On February 28th the Kasich administration released a report produced by the Department of Administrative Services showing “State and local governments would have saved an estimated $1.3 billion in 2010 on health insurance and automatic pay increases if the limits imposed by Senate Bill5 were in effect.”
The report was released only to the Dispatch and wasn’t provided to any other news source until Monday. It was strategically timed so that it would come out just a few days before the committee vote on SB5, but with limited release. And the full report was embargoed from release by Dispatch reporters until Monday when the administration made it available to the public. The goal was to prevent an in depth analysis of the report prior to voting SB5 out of committee, but the analysis and findings in the report were still quickly debunked by multiple sources.
Based on a review of emails from Department of Administrative Services employees responsible for producing the report, it appears as though Toledo was the only city who provided data for use in this initial SB5 analysis. (Which makes sense considering Toledo’s mayor is the only big city mayor in Ohio who has expressed support for Senate Bill 5). This lack of data, along with the shaky methodology used in the analysis, were brought to the attention of DAS’s director who still chose to release the report.

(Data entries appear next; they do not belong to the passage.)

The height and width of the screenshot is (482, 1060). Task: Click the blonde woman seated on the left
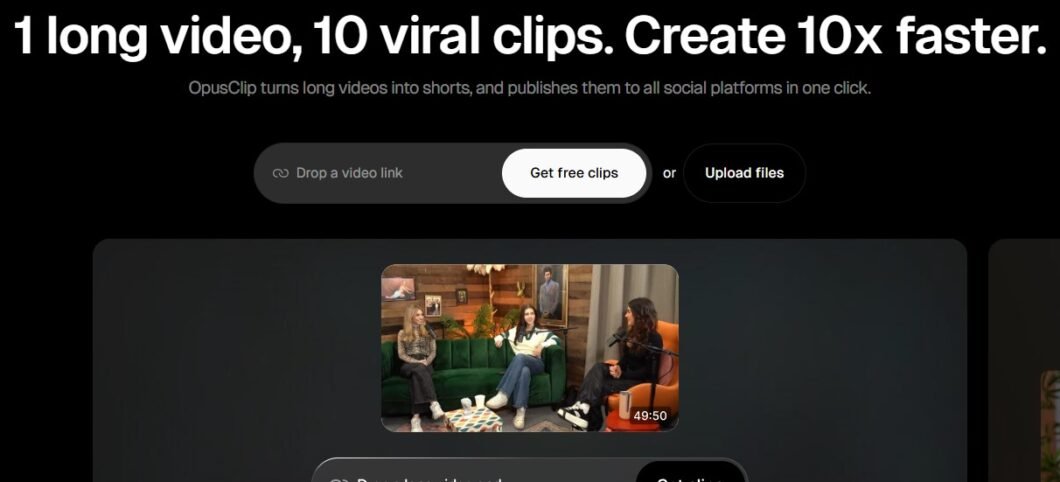pos(417,360)
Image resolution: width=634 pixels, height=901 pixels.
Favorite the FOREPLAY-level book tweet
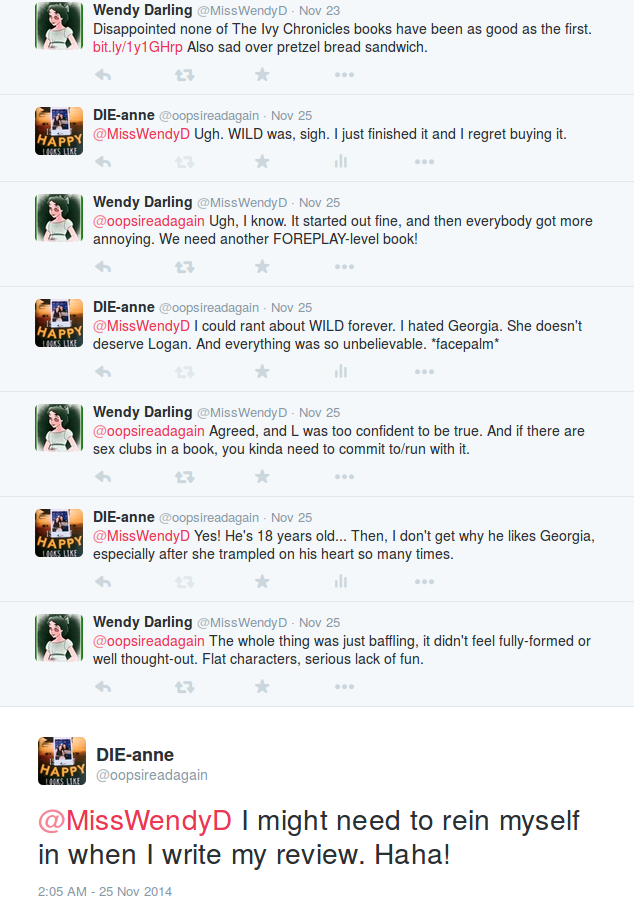tap(262, 267)
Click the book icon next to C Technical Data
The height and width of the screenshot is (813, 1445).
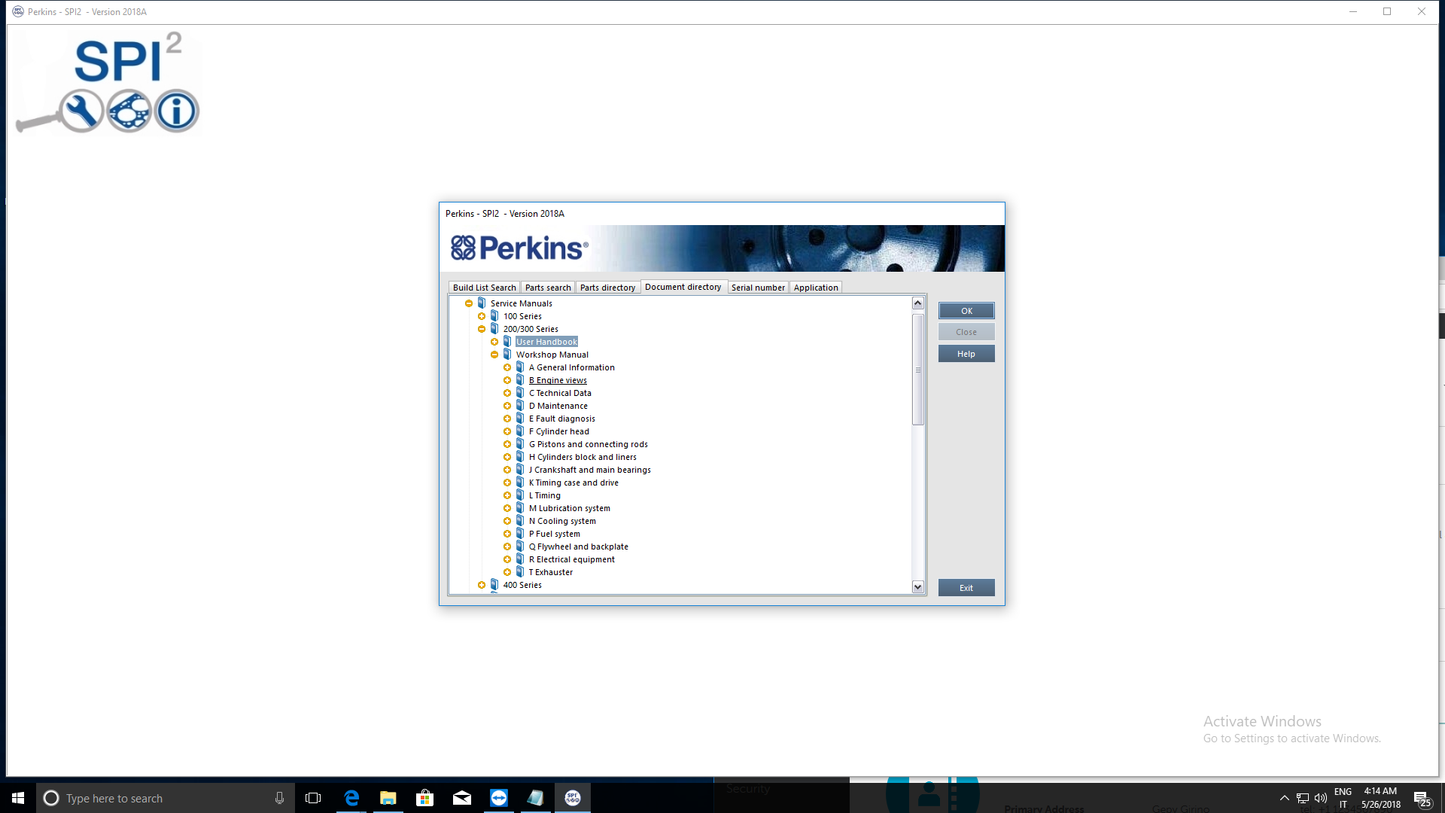point(519,392)
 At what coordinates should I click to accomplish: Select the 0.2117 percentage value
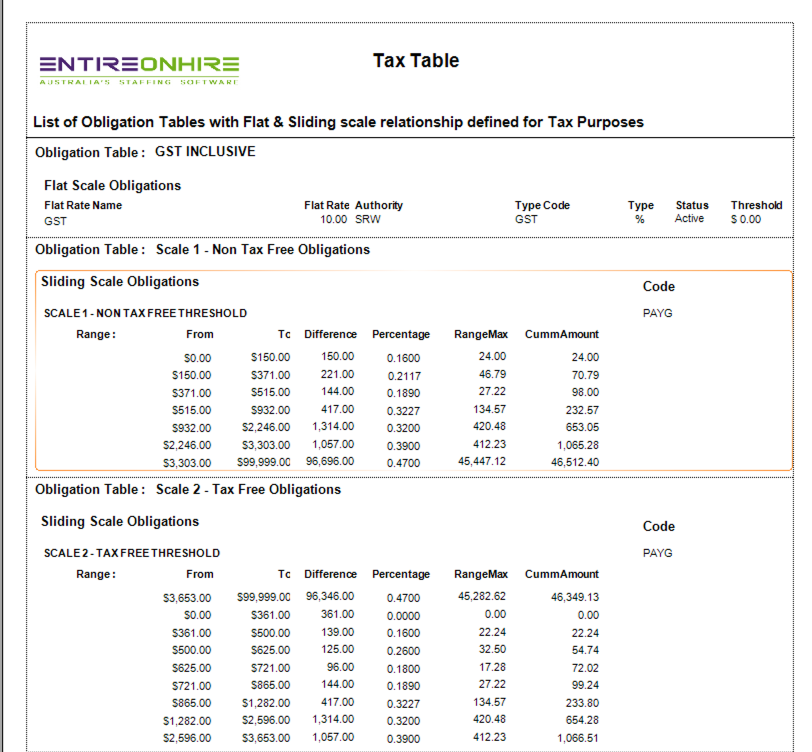(403, 375)
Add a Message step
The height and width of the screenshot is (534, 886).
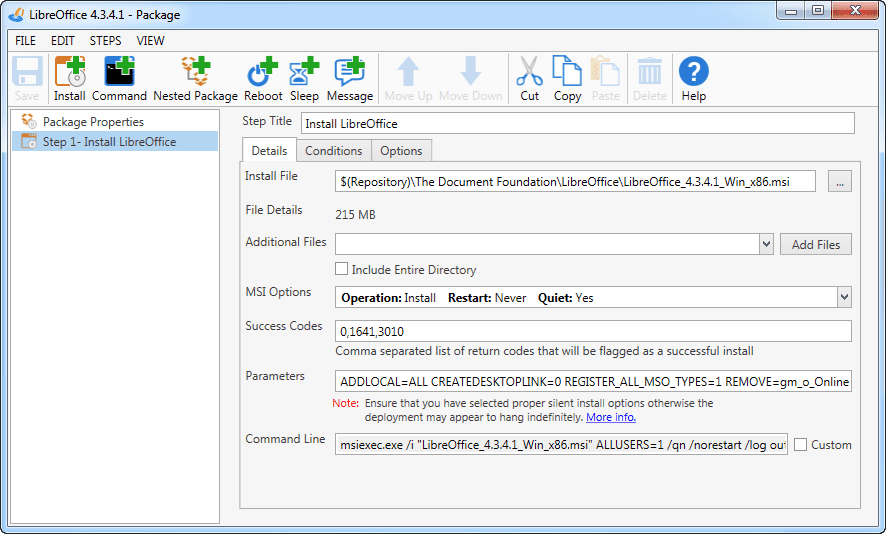point(350,79)
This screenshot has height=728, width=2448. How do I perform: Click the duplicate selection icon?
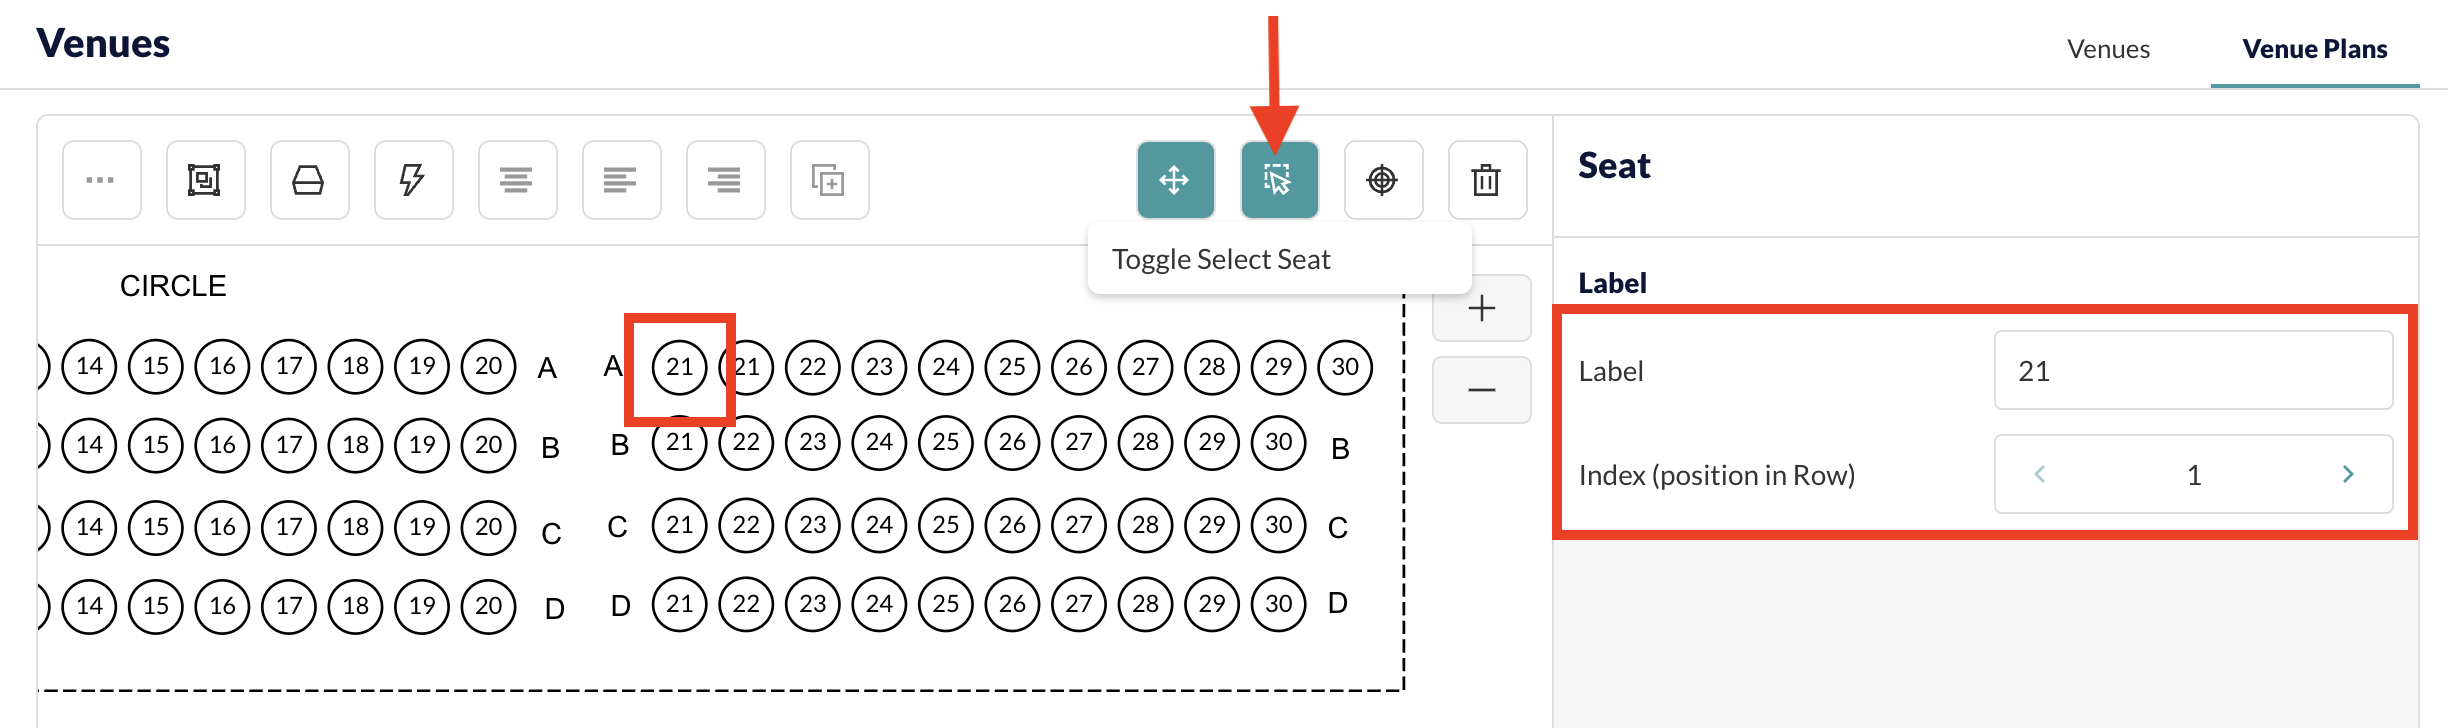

On February 23rd, three days before the report was released, Mike Duco, the DAS analyst working on the report, sent an email to Robert Blair, the Director of DAS, explaining that he didn’t have enough data to do a proper analysis. He also expressed concern that if he did continue with the analysis as they expected, he would not be able to defend the results.
From: Duco, Michael
To: Blair, Robert; Menedis, Nicholas; Wykoff, Pieter
Cc: Trackler, Julie; Colson, Harry
Date: Wednesday, February 23, 2011 9:20:31 AM
I left a message for Jan Campbell for the same information that I asked Toledo for. I am not sure that they will cooperate. I am walking over to SERB to see what kind of data they may have. I know that you want an aggregate number but there may be no way to give you it with any amount of precision.
Maybe what they should do is show what the savings to the State, a city (Toledo) and a school district and a county. If you all provide me with a school district that would work with us and a county we can work on these snapshots. While an aggregate number is big I am worried that it will be challenged and we will not be able to defend. My only solution is to use the savings garnered in Toledo and the state divided by the number of employees to come up with an average savings multiple that by the number of public employees and use a factor of 5% either way. I chose 5% because the elimination of five sick days is approximately 2% savings which Toledo and State workforce would not capture and say 3% for potential pick up coverage. Let me know your ideas or whether you think this formula is defensible.
His concerns, it seems, fell on deaf ears.
Three days later the report was released. It provided an aggregate number – just like Mr. Duco said he couldn’t provide with any precision. And it used nearly the same methodology Mr. Duco said he could not defend.